Prompt> Reproduce the following material line for line, keeping every character unchanged.

— START OF Available data —

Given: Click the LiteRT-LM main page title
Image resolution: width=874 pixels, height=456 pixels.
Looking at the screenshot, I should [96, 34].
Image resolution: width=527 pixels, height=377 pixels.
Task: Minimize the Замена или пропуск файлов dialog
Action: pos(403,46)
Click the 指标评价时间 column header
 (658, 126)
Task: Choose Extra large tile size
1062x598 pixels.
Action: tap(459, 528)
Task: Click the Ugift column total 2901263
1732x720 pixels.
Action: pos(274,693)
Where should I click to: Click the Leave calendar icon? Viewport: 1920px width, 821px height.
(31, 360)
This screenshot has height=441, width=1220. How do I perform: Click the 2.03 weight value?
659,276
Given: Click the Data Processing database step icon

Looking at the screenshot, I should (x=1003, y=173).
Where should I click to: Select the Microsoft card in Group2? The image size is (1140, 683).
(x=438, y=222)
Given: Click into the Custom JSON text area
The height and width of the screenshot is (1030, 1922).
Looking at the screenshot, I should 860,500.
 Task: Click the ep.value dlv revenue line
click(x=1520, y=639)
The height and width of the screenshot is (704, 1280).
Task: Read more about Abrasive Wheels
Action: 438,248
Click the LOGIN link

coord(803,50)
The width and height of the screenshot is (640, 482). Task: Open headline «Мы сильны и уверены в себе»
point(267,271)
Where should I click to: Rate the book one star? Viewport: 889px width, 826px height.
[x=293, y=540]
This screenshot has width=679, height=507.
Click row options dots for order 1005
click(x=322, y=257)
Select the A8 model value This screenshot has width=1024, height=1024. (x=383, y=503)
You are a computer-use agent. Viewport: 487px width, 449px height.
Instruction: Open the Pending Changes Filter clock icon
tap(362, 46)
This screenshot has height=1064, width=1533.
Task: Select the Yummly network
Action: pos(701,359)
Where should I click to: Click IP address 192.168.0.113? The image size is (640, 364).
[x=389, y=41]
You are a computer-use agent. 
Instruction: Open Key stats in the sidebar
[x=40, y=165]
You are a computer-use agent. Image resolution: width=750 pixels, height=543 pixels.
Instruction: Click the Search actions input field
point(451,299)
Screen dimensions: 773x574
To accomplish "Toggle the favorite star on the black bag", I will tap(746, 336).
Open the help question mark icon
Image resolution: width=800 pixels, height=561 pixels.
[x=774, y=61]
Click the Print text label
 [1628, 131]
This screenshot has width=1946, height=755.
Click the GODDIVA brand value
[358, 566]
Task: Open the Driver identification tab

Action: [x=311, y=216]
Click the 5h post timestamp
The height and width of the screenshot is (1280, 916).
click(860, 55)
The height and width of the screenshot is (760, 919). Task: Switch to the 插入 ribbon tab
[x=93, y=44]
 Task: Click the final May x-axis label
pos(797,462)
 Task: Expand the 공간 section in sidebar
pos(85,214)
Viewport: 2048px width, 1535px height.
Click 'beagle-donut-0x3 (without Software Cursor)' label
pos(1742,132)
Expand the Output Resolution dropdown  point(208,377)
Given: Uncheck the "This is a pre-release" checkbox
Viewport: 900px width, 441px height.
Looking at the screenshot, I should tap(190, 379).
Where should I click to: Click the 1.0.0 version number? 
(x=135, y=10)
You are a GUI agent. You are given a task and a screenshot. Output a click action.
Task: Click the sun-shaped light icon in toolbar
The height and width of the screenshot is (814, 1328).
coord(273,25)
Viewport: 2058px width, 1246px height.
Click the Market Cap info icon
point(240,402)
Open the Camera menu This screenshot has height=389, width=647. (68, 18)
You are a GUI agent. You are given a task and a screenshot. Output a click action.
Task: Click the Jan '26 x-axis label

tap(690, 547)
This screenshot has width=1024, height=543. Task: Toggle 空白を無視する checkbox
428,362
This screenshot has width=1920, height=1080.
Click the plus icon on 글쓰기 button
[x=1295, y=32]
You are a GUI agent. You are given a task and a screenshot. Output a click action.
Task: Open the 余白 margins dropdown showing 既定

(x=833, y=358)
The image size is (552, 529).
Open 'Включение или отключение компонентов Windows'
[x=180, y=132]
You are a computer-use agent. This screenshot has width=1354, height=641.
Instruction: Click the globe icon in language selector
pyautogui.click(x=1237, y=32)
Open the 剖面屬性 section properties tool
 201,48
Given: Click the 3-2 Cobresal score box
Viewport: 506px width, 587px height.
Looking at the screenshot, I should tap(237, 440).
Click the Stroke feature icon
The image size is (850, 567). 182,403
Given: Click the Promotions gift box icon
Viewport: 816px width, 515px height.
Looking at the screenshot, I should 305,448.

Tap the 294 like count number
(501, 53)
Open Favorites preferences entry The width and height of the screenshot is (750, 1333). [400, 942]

— END OF Available data —

Answer below>
Given: Click the LiteRT-LM main page title
Image resolution: width=874 pixels, height=456 pixels.
Looking at the screenshot, I should [96, 34].
Image resolution: width=527 pixels, height=377 pixels.
Task: Minimize the Замена или пропуск файлов dialog
Action: pos(403,46)
Click the 指标评价时间 column header
 (658, 126)
Task: Choose Extra large tile size
1062x598 pixels.
Action: tap(459, 528)
Task: Click the Ugift column total 2901263
1732x720 pixels.
Action: pos(274,693)
Where should I click to: Click the Leave calendar icon? Viewport: 1920px width, 821px height.
(31, 360)
This screenshot has height=441, width=1220. How do I perform: Click the 2.03 weight value?
659,276
Given: Click the Data Processing database step icon

Looking at the screenshot, I should (x=1003, y=173).
Where should I click to: Select the Microsoft card in Group2? The image size is (1140, 683).
(x=438, y=222)
Given: Click into the Custom JSON text area
The height and width of the screenshot is (1030, 1922).
Looking at the screenshot, I should 860,500.
 Task: Click the ep.value dlv revenue line
click(x=1520, y=639)
The height and width of the screenshot is (704, 1280).
Task: Read more about Abrasive Wheels
Action: 438,248
Click the LOGIN link

coord(803,50)
The width and height of the screenshot is (640, 482). Task: Open headline «Мы сильны и уверены в себе»
point(267,271)
Where should I click to: Rate the book one star? Viewport: 889px width, 826px height.
[x=293, y=540]
This screenshot has width=679, height=507.
Click row options dots for order 1005
click(x=322, y=257)
Select the A8 model value This screenshot has width=1024, height=1024. (x=383, y=503)
You are a computer-use agent. Viewport: 487px width, 449px height.
Instruction: Open the Pending Changes Filter clock icon
tap(362, 46)
This screenshot has height=1064, width=1533.
Task: Select the Yummly network
Action: pos(701,359)
Where should I click to: Click IP address 192.168.0.113? The image size is (640, 364).
[x=389, y=41]
You are a computer-use agent. 
Instruction: Open Key stats in the sidebar
[x=40, y=165]
You are a computer-use agent. Image resolution: width=750 pixels, height=543 pixels.
Instruction: Click the Search actions input field
point(451,299)
Screen dimensions: 773x574
To accomplish "Toggle the favorite star on the black bag", I will tap(746, 336).
Open the help question mark icon
Image resolution: width=800 pixels, height=561 pixels.
[x=774, y=61]
Click the Print text label
 [1628, 131]
This screenshot has width=1946, height=755.
Click the GODDIVA brand value
[358, 566]
Task: Open the Driver identification tab

Action: [x=311, y=216]
Click the 5h post timestamp
The height and width of the screenshot is (1280, 916).
click(860, 55)
The height and width of the screenshot is (760, 919). Task: Switch to the 插入 ribbon tab
[x=93, y=44]
 Task: Click the final May x-axis label
pos(797,462)
 Task: Expand the 공간 section in sidebar
pos(85,214)
Viewport: 2048px width, 1535px height.
Click 'beagle-donut-0x3 (without Software Cursor)' label
pos(1742,132)
Expand the Output Resolution dropdown  point(208,377)
Given: Uncheck the "This is a pre-release" checkbox
Viewport: 900px width, 441px height.
Looking at the screenshot, I should tap(190, 379).
Where should I click to: Click the 1.0.0 version number? 
(x=135, y=10)
You are a GUI agent. You are given a task and a screenshot. Output a click action.
Task: Click the sun-shaped light icon in toolbar
The height and width of the screenshot is (814, 1328).
coord(273,25)
Viewport: 2058px width, 1246px height.
Click the Market Cap info icon
point(240,402)
Open the Camera menu This screenshot has height=389, width=647. (68, 18)
You are a GUI agent. You are given a task and a screenshot. Output a click action.
Task: Click the Jan '26 x-axis label

tap(690, 547)
This screenshot has width=1024, height=543. Task: Toggle 空白を無視する checkbox
428,362
This screenshot has width=1920, height=1080.
Click the plus icon on 글쓰기 button
[x=1295, y=32]
You are a GUI agent. You are given a task and a screenshot. Output a click action.
Task: Open the 余白 margins dropdown showing 既定

(x=833, y=358)
The image size is (552, 529).
Open 'Включение или отключение компонентов Windows'
[x=180, y=132]
You are a computer-use agent. This screenshot has width=1354, height=641.
Instruction: Click the globe icon in language selector
pyautogui.click(x=1237, y=32)
Open the 剖面屬性 section properties tool
 201,48
Given: Click the 3-2 Cobresal score box
Viewport: 506px width, 587px height.
Looking at the screenshot, I should tap(237, 440).
Click the Stroke feature icon
The image size is (850, 567). 182,403
Given: Click the Promotions gift box icon
Viewport: 816px width, 515px height.
Looking at the screenshot, I should 305,448.

Tap the 294 like count number
(501, 53)
Open Favorites preferences entry The width and height of the screenshot is (750, 1333). [400, 942]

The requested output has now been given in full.